Clemens Neudecker, Berlin State Library

OCR for historical documents remains a tricky challenge. The German OCR-D project and community have in recent years created a fully open source framework and ecosystem for historical document OCR (https://ocr-d.de). Now the solutions developed will have to demonstrate their effectiveness in real-world implementation scenarios. In this lightning talk we want to introduce the OCR-D stack and its features and discuss the open and participative development strategy of OCR-D in order to encourage others to experiment with OCR-D, engage with its community and contribute their own experiences and findings.

Extra questions

These questions were asked during the session chat but not answered during the session.

Q: How far have you tested the OCR-D tools in other languages? (by Sally Chambers)

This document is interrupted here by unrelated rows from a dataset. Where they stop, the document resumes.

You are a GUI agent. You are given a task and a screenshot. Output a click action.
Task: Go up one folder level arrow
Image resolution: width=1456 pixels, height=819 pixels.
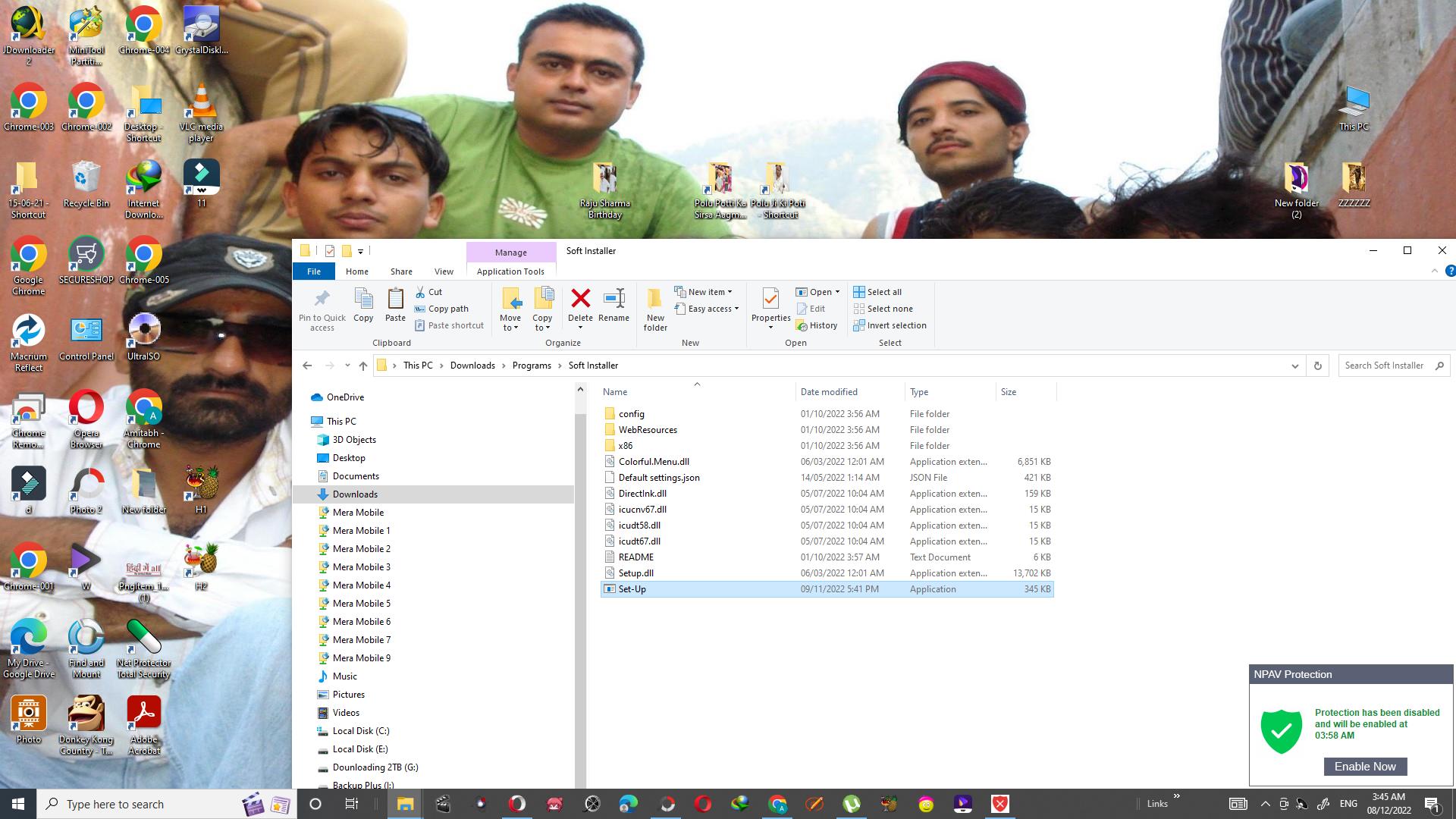(x=363, y=366)
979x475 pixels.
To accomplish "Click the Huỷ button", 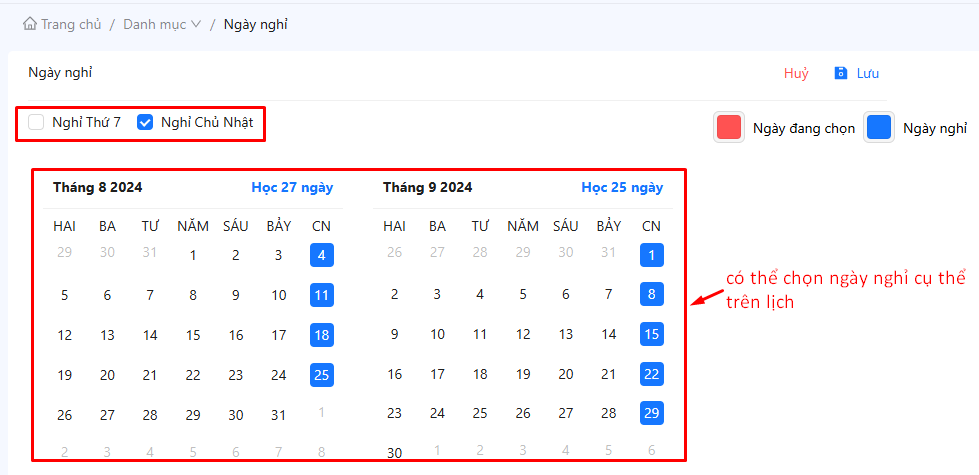I will tap(796, 73).
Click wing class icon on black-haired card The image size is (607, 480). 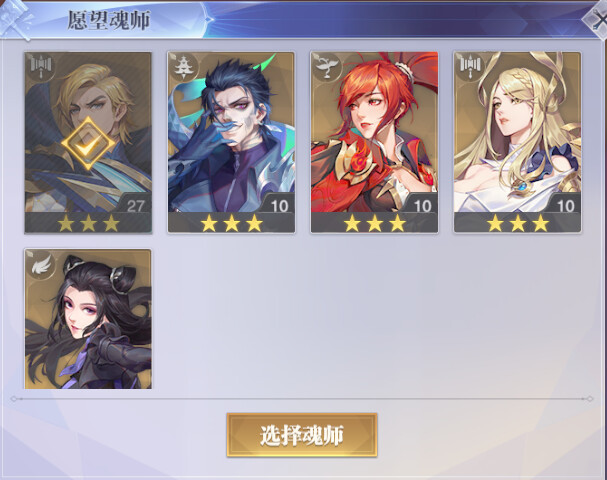coord(41,264)
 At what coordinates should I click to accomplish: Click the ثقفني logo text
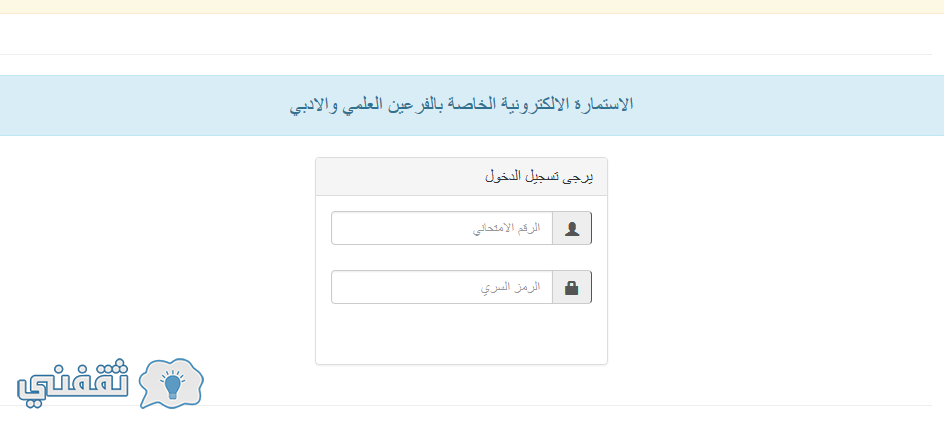[x=73, y=384]
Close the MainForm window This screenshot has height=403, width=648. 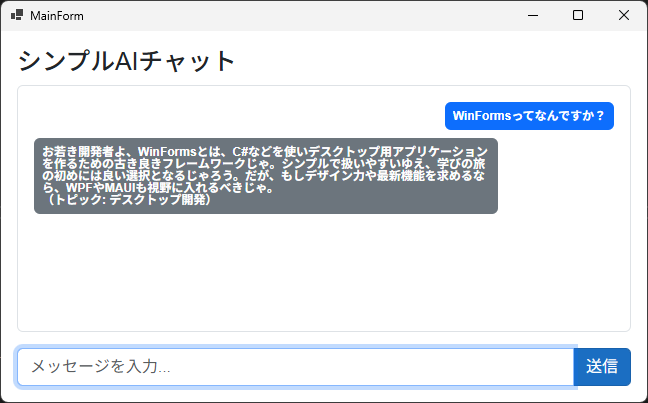pos(624,15)
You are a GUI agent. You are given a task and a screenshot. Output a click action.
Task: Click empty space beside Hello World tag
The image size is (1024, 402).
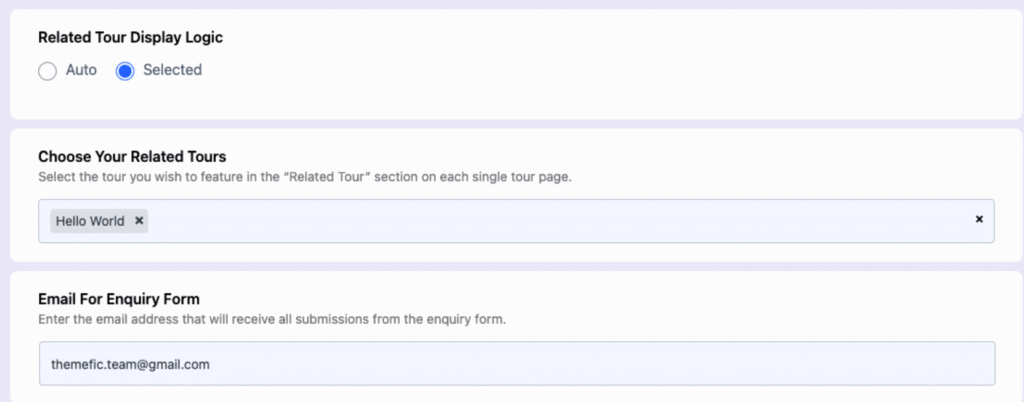[555, 221]
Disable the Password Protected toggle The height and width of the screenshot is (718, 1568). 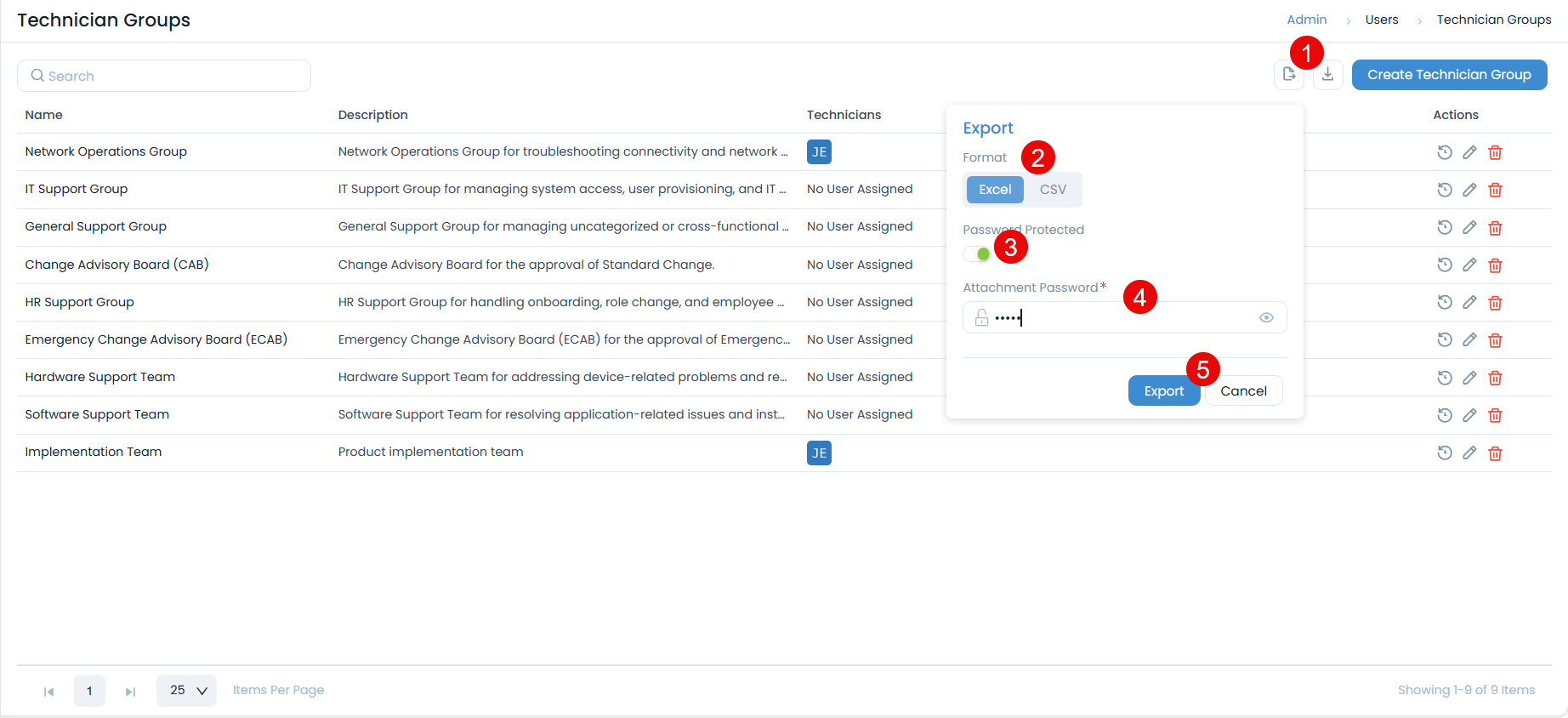pyautogui.click(x=977, y=254)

A: So far, the OCR-D tools were mainly tested on documents in (historical) German language. However, in principle, the OCR-D tools are language agnostic and should work equally well for other languages. This is clearly the case for all tools that operate purely on an image level (image optimization, binarization, segmentation asf.) but even the current OCR models (e.g. for Calamari) are independent of the language. Only the OCR post-correction tools, which employ language models, would first have to be re-trained when applied to another language, but can otherwise also be reused. We would be happy to hear from users interested to try out OCR-D for languages other than German and will be happy to assist and support this via our regular communication channels.